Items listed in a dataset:
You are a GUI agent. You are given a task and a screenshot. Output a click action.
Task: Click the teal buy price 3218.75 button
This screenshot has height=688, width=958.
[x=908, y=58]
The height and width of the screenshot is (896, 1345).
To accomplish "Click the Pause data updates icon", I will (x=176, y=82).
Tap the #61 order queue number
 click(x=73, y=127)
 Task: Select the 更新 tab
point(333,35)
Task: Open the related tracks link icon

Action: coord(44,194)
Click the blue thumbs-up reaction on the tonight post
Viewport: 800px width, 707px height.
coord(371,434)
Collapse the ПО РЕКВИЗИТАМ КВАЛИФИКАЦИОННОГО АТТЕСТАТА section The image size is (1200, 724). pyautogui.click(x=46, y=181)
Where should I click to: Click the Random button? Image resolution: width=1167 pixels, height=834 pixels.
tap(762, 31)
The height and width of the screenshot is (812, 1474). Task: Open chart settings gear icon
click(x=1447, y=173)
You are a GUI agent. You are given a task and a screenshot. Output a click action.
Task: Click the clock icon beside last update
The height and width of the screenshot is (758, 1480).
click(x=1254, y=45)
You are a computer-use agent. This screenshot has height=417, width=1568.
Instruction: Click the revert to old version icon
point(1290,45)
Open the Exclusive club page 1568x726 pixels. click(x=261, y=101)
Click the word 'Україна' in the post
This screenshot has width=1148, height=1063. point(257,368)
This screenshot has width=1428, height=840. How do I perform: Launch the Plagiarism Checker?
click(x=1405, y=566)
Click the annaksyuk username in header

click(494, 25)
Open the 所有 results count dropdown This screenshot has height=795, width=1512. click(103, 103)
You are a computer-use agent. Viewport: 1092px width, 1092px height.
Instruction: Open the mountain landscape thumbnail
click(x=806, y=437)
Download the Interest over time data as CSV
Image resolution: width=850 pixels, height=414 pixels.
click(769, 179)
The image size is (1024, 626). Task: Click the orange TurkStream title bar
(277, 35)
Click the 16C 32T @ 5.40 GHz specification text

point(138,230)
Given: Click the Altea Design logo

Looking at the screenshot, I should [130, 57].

▶ [Exercise description]:
Lay out everything in the listing from the line containing "The height and width of the screenshot is (812, 1474)." down through the line containing "click(x=1254, y=45)" as a Markdown table with the columns No. and Text. Number each line and leave out any blank ones.

▶ [Answer to the problem]:
| No. | Text |
|---|---|
| 1 | The height and width of the screenshot is (812, 1474). Task: Open chart settings gear icon |
| 2 | click(x=1447, y=173) |
| 3 | You are a GUI agent. You are given a task and a screenshot. Output a click action. |
| 4 | Task: Click the clock icon beside last update |
| 5 | The height and width of the screenshot is (758, 1480). |
| 6 | click(x=1254, y=45) |